(Entries taken from a collection)
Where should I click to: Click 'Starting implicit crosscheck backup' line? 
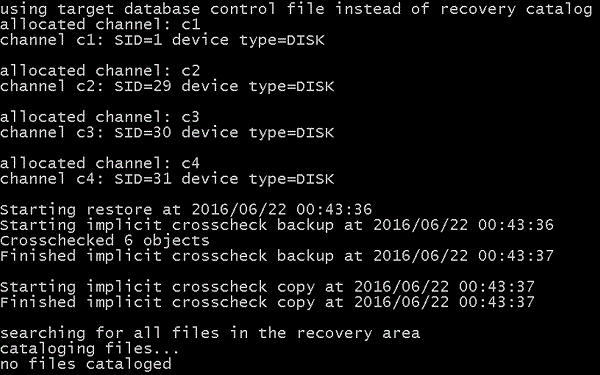(277, 225)
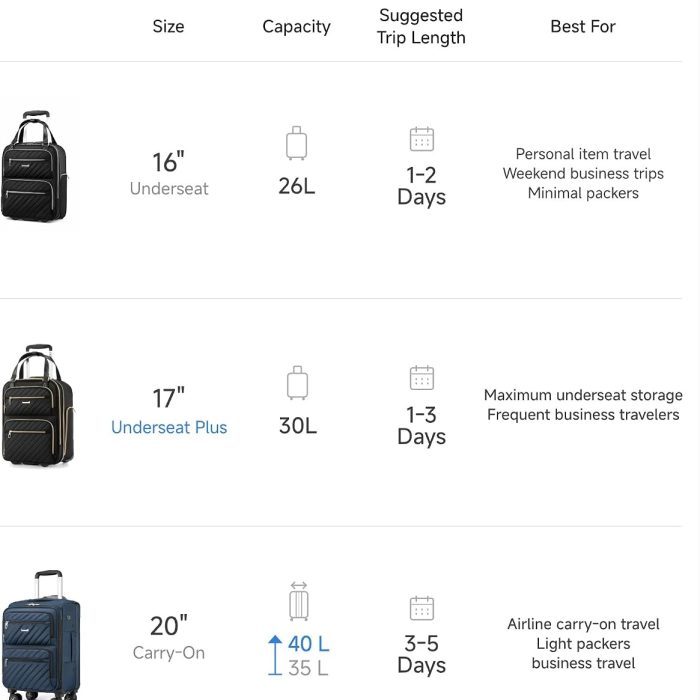Open the blue Underseat Plus link
Viewport: 700px width, 700px height.
click(x=169, y=427)
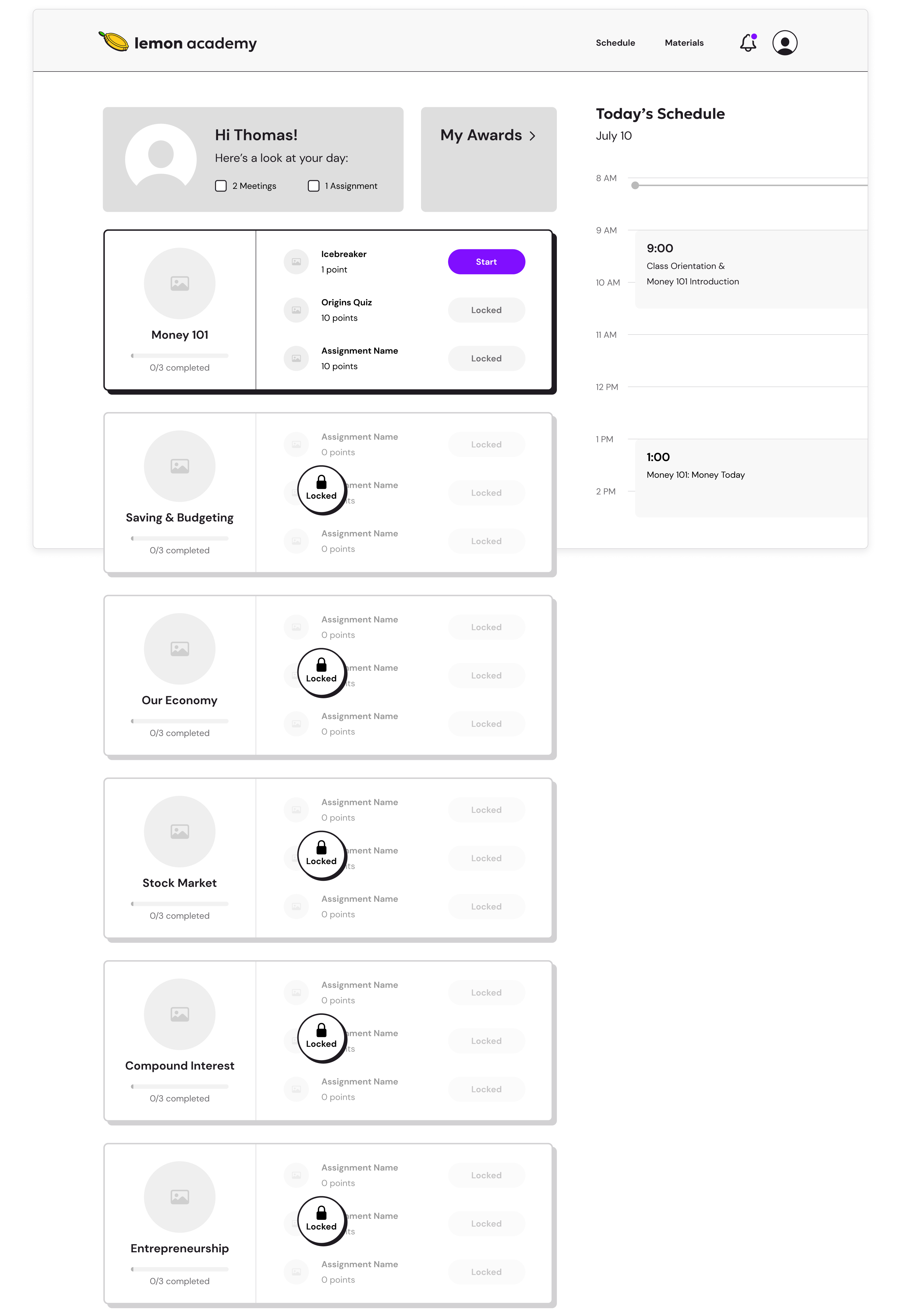Check the 2 Meetings checkbox
This screenshot has height=1316, width=901.
tap(221, 186)
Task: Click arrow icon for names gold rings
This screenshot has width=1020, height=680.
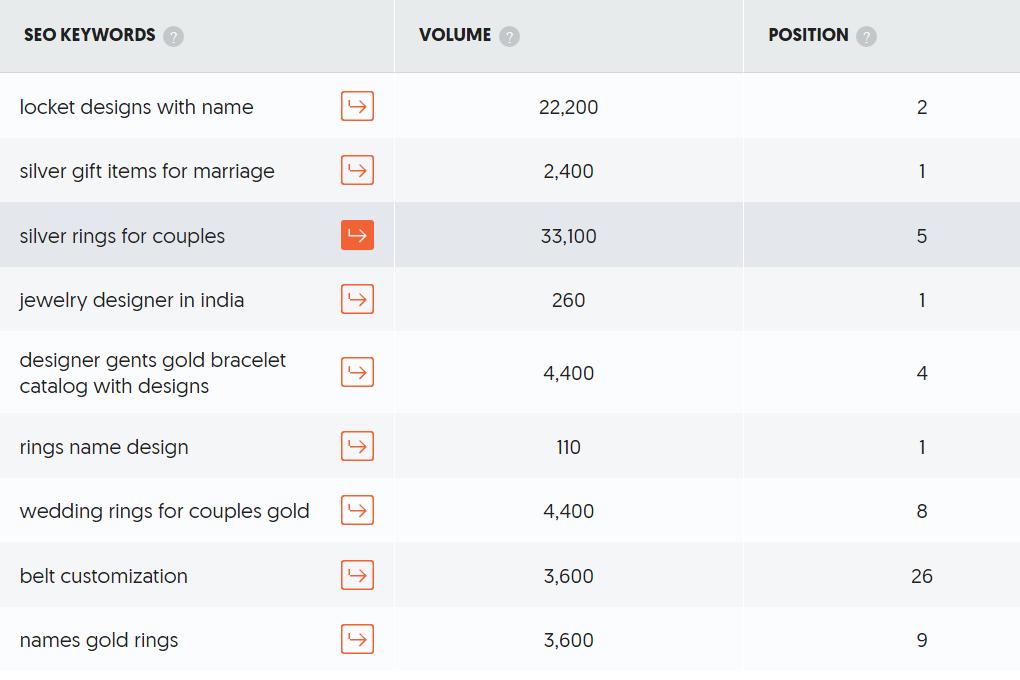Action: 357,639
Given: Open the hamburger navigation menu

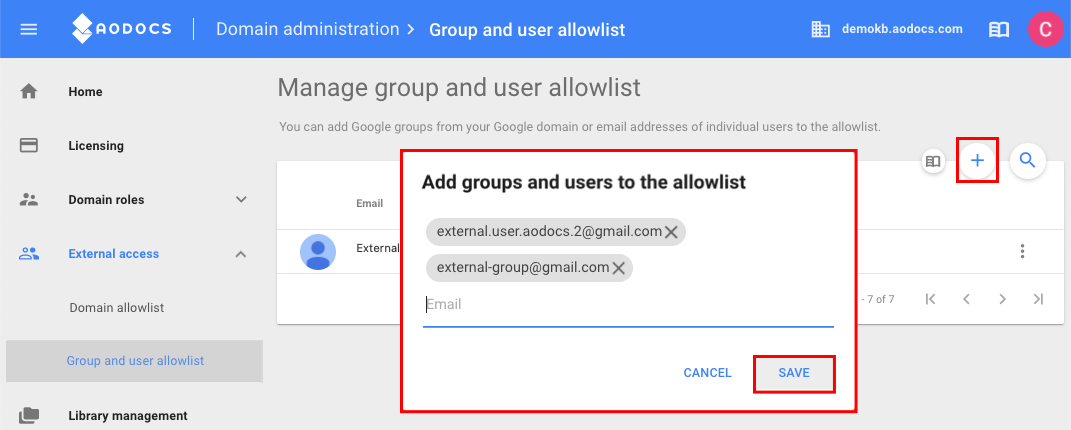Looking at the screenshot, I should [x=29, y=29].
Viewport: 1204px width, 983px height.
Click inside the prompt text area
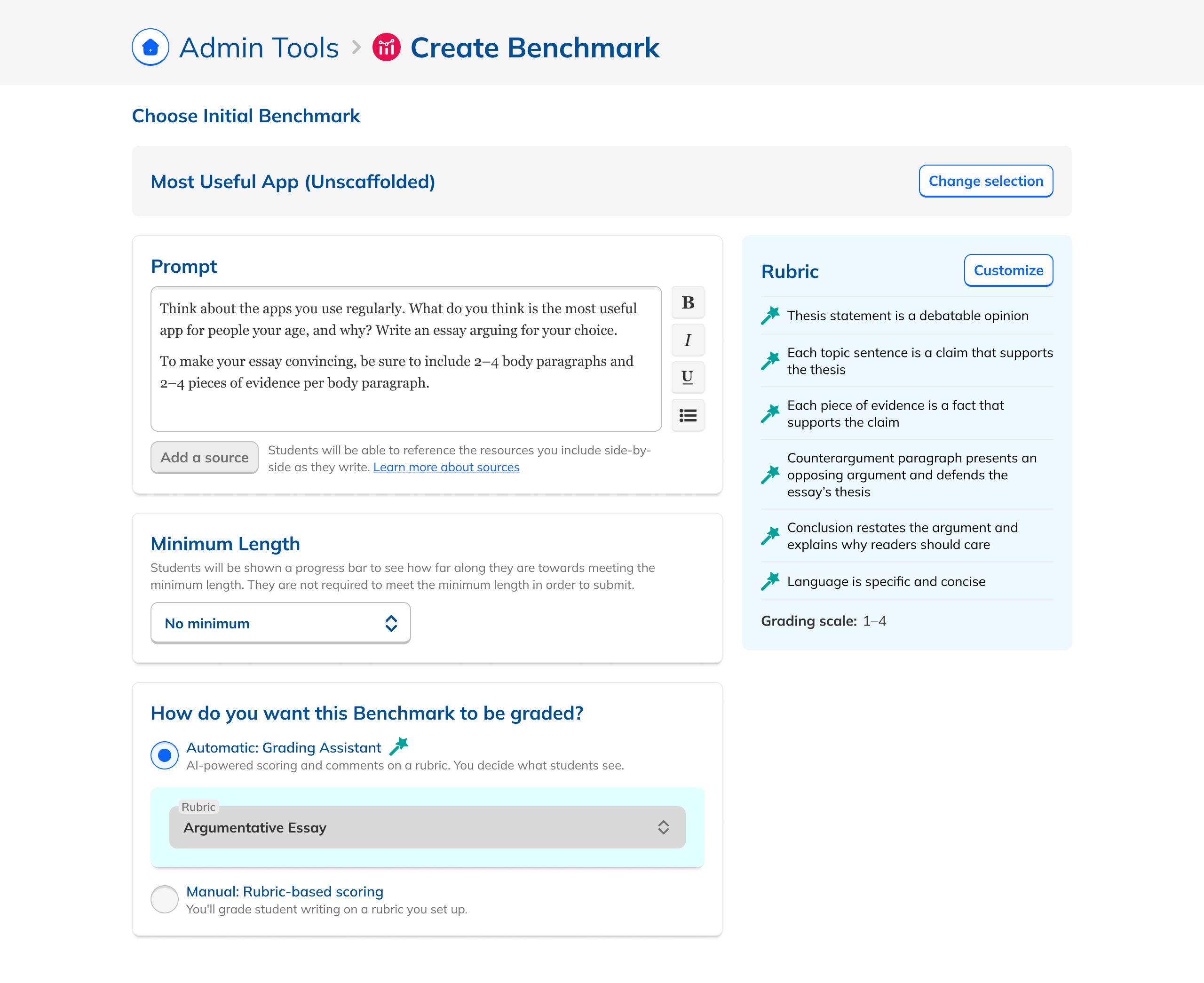coord(405,358)
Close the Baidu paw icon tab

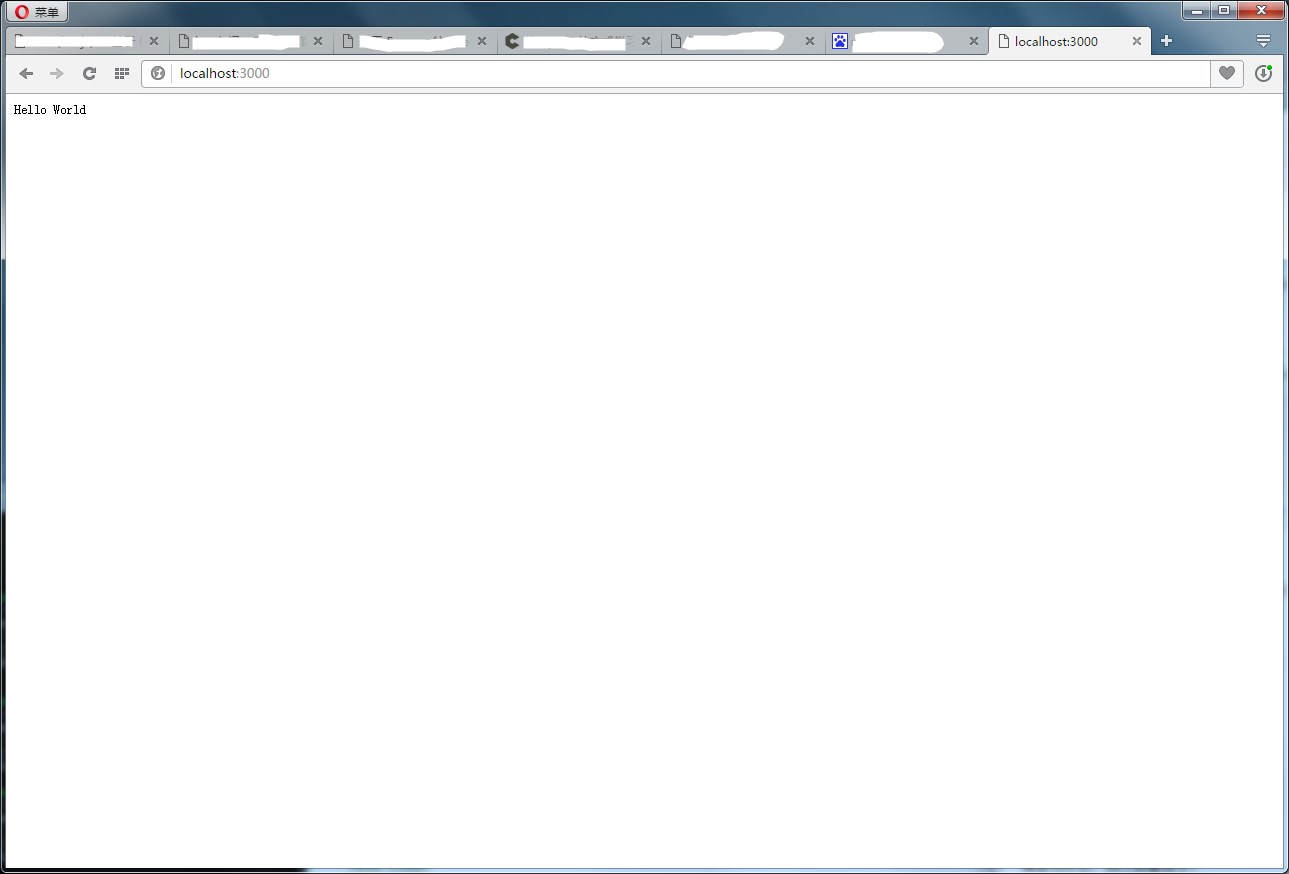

▶ **TASK GOAL**
The records above are to be repeated word for word, with the pictures omitted.

▶ **YOUR RESPONSE**
Where should I click to: Click 'Starting implicit crosscheck backup' line? 
(277, 225)
Open the blue Underseat Plus link
Viewport: 700px width, 700px height.
click(x=169, y=427)
Check the 2 Meetings checkbox
This screenshot has height=1316, width=901.
tap(221, 186)
Task: Click arrow icon for names gold rings
This screenshot has width=1020, height=680.
Action: 357,639
Given: Open the hamburger navigation menu

Looking at the screenshot, I should [x=29, y=29].
Viewport: 1204px width, 983px height.
Click inside the prompt text area
coord(405,358)
Close the Baidu paw icon tab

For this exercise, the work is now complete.